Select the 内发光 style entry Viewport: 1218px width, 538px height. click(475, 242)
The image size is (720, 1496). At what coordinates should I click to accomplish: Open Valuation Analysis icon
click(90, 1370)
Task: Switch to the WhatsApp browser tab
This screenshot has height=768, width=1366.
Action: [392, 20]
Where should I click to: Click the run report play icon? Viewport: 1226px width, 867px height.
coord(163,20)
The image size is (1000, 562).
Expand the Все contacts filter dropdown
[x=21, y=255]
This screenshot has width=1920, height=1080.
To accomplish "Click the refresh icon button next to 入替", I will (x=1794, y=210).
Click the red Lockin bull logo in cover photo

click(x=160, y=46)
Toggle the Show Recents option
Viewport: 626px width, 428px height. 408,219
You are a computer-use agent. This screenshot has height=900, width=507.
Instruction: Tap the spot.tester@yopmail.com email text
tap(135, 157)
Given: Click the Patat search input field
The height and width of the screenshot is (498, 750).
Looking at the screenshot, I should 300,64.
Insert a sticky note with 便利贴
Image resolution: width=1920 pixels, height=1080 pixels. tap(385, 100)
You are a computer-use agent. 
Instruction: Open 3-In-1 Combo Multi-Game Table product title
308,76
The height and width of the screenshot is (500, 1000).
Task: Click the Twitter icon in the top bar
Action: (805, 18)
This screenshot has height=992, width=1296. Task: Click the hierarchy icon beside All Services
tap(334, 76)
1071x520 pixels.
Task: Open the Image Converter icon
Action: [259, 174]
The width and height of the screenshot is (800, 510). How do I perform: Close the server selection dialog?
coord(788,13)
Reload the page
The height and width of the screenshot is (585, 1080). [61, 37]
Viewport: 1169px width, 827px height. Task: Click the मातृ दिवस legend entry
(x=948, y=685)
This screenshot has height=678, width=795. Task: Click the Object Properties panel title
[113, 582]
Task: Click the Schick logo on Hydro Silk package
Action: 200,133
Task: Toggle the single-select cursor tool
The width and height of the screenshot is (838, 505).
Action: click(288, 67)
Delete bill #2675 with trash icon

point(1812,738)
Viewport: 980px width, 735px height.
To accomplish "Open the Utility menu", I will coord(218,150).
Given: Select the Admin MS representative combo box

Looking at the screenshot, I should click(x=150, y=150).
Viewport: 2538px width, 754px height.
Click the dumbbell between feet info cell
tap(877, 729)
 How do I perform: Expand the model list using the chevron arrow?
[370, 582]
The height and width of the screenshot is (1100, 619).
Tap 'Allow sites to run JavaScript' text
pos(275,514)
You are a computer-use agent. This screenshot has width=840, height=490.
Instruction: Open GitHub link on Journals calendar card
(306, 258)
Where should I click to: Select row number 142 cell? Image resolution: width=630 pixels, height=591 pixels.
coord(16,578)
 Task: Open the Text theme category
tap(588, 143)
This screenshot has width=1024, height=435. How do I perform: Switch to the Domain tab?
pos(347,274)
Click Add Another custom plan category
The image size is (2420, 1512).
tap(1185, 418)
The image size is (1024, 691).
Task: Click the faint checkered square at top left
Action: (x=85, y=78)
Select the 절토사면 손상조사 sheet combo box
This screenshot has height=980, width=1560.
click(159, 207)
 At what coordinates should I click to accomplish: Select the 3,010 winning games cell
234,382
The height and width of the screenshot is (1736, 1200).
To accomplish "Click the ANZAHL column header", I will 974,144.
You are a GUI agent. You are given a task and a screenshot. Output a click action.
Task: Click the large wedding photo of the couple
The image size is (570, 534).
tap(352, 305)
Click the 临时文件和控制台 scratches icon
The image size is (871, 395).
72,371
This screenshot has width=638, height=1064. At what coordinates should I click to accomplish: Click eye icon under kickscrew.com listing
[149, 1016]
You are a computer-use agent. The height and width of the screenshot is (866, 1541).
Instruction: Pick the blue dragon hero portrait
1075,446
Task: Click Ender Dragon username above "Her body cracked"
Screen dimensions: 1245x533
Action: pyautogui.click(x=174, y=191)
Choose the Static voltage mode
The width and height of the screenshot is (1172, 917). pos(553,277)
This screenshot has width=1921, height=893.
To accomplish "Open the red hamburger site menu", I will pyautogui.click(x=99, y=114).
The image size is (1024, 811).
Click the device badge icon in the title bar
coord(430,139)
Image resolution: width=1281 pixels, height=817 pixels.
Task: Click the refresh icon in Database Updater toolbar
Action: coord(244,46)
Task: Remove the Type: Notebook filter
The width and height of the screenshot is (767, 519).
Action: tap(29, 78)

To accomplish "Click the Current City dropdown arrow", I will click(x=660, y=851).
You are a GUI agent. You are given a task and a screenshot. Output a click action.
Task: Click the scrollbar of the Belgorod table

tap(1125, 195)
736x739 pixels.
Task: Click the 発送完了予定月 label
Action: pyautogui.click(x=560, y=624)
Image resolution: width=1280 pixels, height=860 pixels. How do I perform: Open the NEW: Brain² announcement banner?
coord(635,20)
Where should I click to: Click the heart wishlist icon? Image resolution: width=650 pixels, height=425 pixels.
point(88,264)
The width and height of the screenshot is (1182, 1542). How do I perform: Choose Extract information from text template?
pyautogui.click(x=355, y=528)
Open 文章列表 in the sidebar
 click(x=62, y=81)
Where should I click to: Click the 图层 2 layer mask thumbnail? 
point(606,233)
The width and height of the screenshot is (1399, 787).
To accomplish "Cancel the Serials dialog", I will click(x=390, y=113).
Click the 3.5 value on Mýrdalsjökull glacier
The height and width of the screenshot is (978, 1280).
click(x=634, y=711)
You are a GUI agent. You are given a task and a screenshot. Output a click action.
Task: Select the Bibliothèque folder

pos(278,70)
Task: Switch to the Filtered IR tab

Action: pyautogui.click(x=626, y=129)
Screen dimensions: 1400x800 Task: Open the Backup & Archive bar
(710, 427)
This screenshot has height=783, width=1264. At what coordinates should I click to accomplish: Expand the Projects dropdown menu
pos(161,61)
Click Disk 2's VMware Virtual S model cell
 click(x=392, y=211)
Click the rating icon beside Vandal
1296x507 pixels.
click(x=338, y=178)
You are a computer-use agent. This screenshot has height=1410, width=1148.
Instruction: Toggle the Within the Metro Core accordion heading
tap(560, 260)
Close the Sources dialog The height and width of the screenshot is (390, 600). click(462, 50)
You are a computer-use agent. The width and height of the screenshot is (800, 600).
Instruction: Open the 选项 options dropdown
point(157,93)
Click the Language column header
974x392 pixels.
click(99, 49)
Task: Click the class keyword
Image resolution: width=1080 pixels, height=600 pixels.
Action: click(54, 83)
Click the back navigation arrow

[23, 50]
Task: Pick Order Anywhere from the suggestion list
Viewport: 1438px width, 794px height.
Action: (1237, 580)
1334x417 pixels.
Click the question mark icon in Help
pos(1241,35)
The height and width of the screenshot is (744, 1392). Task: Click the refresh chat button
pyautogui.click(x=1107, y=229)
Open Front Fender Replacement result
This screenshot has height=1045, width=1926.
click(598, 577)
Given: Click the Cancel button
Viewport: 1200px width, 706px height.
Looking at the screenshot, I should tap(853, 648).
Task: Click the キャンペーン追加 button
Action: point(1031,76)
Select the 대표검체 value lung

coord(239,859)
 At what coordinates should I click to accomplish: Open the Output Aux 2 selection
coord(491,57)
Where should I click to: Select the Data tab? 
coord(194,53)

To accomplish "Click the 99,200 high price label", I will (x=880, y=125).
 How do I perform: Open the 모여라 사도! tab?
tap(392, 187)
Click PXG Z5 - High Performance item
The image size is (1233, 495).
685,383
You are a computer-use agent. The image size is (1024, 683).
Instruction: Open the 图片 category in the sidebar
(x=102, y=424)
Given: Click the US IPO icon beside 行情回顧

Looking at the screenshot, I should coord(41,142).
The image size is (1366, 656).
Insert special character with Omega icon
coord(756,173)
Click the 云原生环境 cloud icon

▬▬▬

▸ Aim of the task
Copy each line of the data that includes the word "computer".

▸ Result for this task
You are a computer-use agent. This screenshot has height=900, width=507.
You are a computer-use agent. 
You are a computer-use agent. This screenshot has width=840, height=490.
You are a computer-use agent. The height and width of the screenshot is (866, 1541).
You are a computer-use agent. This screenshot has height=1410, width=1148.
You are a computer-use agent. The width and height of the screenshot is (800, 600).
You are a computer-use agent. The image size is (1024, 683).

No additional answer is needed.